§ **What is expected**
Rewrite the records from the start through the line containing "pyautogui.click(x=72, y=465)", replacing "Screen dimensions" with "Screen size" and changing nothing else.

§ **Dataset entries**
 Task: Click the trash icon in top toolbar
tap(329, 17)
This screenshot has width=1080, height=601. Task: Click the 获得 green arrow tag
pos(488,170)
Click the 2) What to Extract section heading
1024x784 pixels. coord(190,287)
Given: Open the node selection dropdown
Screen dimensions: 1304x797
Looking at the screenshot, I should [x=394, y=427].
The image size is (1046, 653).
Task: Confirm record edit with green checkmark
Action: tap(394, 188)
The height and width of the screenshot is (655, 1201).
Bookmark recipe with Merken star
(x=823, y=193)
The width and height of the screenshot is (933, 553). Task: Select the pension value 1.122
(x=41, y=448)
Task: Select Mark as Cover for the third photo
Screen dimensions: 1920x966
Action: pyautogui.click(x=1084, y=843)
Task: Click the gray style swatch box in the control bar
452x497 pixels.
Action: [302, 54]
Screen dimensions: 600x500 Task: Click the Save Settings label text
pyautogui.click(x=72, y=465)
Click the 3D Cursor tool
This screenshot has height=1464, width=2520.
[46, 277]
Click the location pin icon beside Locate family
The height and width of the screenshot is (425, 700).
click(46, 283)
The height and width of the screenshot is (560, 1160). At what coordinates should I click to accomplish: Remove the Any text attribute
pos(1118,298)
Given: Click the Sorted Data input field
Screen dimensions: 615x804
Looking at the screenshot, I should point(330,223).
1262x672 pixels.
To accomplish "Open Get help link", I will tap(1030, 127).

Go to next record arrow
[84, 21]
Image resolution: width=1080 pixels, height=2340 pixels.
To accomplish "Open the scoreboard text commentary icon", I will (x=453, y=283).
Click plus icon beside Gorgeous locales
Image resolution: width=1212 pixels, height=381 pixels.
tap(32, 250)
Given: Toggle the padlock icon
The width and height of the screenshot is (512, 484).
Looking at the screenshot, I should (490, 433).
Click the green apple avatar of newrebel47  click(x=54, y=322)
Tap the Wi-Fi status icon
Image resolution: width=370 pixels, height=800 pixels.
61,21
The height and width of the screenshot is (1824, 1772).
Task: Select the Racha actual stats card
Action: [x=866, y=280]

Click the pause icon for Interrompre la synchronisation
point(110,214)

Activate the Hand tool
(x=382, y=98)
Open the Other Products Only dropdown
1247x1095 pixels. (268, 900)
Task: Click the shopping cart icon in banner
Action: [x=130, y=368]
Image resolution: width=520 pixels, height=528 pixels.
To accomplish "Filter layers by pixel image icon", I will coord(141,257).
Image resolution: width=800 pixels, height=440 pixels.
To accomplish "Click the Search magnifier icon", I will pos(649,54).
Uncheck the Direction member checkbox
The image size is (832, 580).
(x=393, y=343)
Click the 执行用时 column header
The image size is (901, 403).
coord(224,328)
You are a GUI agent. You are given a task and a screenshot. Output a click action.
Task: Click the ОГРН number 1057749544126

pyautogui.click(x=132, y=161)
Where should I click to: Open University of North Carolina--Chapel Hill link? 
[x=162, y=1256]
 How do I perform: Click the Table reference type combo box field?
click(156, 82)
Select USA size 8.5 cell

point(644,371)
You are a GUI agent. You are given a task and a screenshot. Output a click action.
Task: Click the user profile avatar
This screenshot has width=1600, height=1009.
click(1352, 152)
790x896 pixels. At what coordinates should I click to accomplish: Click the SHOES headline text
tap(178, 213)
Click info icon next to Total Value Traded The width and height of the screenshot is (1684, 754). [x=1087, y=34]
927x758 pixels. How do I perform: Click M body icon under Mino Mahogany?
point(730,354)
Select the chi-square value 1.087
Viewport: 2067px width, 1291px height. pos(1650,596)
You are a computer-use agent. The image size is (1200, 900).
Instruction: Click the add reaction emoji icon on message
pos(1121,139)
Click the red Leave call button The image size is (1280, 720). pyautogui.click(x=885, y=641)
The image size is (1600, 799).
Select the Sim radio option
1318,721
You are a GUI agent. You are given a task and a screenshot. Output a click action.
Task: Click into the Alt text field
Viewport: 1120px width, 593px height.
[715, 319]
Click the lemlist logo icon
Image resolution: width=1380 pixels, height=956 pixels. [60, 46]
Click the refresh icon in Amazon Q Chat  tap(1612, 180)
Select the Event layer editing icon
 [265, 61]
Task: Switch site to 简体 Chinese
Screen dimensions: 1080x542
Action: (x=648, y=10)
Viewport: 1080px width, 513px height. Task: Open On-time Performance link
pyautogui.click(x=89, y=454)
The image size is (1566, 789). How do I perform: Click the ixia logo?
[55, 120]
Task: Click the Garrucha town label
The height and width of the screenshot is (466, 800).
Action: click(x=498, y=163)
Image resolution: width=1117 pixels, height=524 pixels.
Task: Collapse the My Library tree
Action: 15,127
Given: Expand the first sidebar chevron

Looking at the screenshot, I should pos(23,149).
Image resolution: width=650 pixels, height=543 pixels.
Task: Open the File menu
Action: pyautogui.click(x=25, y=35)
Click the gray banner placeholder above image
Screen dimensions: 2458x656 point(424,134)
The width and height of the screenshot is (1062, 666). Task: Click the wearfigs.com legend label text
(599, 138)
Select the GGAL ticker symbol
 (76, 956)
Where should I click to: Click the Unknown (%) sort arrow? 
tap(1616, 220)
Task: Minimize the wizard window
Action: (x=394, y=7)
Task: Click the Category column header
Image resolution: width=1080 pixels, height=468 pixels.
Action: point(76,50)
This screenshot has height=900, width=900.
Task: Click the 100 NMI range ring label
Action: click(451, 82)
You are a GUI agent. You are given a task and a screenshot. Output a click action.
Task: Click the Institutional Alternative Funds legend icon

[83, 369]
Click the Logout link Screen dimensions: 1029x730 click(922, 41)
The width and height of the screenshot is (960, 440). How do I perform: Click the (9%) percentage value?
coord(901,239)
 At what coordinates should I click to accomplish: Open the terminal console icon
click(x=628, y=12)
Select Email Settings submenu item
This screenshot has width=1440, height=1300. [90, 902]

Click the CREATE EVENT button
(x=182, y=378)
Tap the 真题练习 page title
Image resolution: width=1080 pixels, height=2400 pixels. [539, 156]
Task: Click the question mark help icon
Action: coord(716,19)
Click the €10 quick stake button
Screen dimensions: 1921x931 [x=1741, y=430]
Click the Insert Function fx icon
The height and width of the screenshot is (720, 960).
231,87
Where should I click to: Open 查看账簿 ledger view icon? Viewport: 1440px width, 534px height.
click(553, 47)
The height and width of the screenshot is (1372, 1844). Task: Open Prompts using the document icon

§ **Solution**
 Task: Click the trash icon in top toolbar
tap(329, 17)
This screenshot has width=1080, height=601. Task: Click the 获得 green arrow tag
pos(488,170)
Click the 2) What to Extract section heading
1024x784 pixels. coord(190,287)
Given: Open the node selection dropdown
Screen size: 1304x797
Looking at the screenshot, I should [x=394, y=427].
The image size is (1046, 653).
Task: Confirm record edit with green checkmark
Action: tap(394, 188)
The height and width of the screenshot is (655, 1201).
Bookmark recipe with Merken star
(x=823, y=193)
The width and height of the screenshot is (933, 553). Task: Select the pension value 1.122
(x=41, y=448)
Task: Select Mark as Cover for the third photo
Screen size: 1920x966
Action: pyautogui.click(x=1084, y=843)
Task: Click the gray style swatch box in the control bar
452x497 pixels.
Action: [302, 54]
Screen size: 600x500 Task: Click the Save Settings label text
pyautogui.click(x=72, y=465)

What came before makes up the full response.